◆ **THE PROBLEM**
Extract the full listing verbatim and drop any pictures from your copy.

◆ **STUDY MATERIAL**
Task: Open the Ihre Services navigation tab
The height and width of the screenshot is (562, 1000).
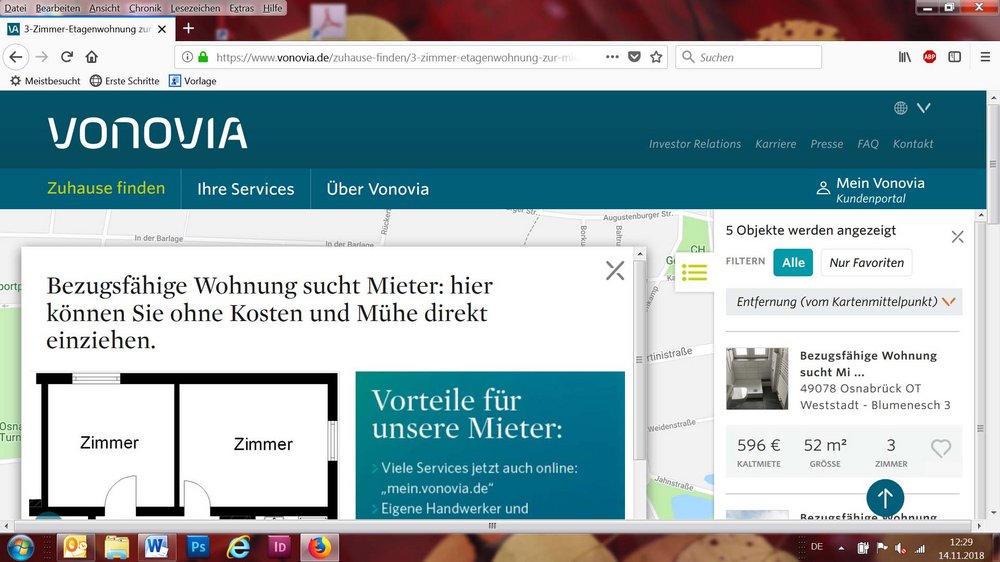Action: [x=246, y=189]
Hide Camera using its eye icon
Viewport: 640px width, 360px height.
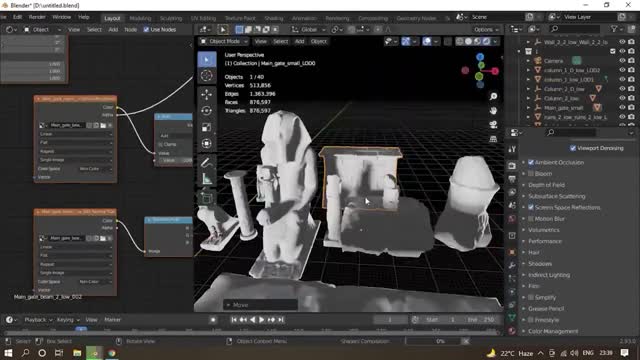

◆ **FINISHED EXERCISE**
Task: Open the Ihre Services navigation tab
The height and width of the screenshot is (562, 1000).
Action: [x=246, y=189]
Hide Camera using its eye icon
Viewport: 640px width, 360px height.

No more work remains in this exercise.